O cientista ressalta que os neurónios não são células exclusivas do cérebro: estão presentes também em órgãos como o estômago, o intestino, a bexiga urinária e o coração, entre outros.
A hipótese formulada pelo grupo é a de que esses neurónios do sistema nervoso autónomo periférico apresentar-se-iam degenerados pela doença, afectando subsequentemente os órgãos enervados por eles, provocando assim sintomas periféricos inespecíficos, ou seja, a «fase silenciosa» da doença.
«Nesse contexto, os pacientes podem apresentar taquicardia, insuficiência cardíaca e picos de pressão alta e baixa, no caso do coração e vasos, incontinência urinária, no caso da bexiga, ou constipação intestinal, no caso do intestino, por exemplo. Nas nossas experiências, os ratos apresentaram todos esses sintomas – que coincidiam com o relato de caso do grupo norte-americano», afirmou.

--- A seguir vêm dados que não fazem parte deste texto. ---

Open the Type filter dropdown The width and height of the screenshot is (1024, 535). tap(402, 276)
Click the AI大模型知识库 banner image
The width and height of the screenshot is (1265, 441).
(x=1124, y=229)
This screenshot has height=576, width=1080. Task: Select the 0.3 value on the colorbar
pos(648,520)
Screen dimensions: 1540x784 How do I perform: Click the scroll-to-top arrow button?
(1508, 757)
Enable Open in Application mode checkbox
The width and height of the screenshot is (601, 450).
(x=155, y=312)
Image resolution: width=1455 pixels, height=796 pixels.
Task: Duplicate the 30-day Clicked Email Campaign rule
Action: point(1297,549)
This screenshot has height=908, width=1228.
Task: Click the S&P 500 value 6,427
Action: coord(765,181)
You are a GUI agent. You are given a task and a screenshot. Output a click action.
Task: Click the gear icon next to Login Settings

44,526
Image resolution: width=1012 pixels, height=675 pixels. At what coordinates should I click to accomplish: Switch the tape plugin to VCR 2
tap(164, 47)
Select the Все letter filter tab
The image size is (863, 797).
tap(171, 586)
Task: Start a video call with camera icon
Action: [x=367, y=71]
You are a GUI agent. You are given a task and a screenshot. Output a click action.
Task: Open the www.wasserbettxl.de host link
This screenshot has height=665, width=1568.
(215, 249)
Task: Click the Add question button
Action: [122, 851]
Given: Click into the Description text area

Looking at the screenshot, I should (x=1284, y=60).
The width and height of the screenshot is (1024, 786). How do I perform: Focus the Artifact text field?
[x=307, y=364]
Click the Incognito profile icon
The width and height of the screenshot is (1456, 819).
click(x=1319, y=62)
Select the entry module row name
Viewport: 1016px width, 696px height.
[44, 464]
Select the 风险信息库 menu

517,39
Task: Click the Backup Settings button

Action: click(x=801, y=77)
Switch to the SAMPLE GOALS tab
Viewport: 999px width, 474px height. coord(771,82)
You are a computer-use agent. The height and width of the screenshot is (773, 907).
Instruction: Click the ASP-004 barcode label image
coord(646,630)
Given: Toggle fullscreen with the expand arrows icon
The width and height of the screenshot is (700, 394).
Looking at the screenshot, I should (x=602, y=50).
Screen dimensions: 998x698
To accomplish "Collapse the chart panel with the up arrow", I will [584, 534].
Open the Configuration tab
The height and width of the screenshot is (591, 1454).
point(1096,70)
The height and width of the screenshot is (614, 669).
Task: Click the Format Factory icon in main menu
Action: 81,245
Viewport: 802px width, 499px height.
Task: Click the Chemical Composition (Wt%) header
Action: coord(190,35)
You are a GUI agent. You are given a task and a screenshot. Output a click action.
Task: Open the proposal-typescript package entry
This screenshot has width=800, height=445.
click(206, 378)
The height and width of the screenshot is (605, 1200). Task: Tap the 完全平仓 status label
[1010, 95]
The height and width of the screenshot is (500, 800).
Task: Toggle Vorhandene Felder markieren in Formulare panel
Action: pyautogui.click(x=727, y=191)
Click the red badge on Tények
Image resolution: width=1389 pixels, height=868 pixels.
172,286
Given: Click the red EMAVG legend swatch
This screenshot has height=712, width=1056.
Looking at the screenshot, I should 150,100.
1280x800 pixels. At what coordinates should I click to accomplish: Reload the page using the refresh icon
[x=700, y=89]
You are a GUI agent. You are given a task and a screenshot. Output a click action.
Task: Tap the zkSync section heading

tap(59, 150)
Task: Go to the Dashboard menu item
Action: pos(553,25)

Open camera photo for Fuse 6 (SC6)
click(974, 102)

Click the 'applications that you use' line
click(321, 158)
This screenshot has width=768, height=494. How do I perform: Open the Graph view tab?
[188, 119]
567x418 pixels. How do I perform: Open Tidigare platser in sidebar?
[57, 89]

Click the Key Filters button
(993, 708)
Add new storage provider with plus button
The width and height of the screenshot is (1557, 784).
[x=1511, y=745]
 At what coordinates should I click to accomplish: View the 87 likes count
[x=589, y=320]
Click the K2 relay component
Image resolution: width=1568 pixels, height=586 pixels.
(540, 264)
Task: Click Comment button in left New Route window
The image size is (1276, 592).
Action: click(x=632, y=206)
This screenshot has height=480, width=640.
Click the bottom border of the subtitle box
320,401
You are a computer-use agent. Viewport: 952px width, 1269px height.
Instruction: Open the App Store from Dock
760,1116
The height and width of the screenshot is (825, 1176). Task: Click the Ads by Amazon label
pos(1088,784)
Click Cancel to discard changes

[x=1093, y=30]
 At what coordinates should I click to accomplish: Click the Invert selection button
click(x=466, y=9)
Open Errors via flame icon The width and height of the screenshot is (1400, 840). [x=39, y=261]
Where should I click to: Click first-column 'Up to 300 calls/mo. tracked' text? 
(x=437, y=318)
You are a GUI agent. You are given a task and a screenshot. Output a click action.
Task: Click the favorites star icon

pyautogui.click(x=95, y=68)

Segundo Coppi, como a doença de Parkinson tem uma componente genética importante, o histórico familiar combinado com a detecção precoce dos sintomas periféricos podem ser um importante facilitador para o diagnóstico precoce da doença.
«Evidentemente, nem todos os que têm problema de coração, bexiga ou intestino vão ter a doença de Parkinson. Mas, se a pessoa apresentar esses sintomas inespecíficos e tiver familiares com a manifestação cerebral da doença, é importante que procure um neurologista para uma investigação mais detalhada do contexto», afirmou.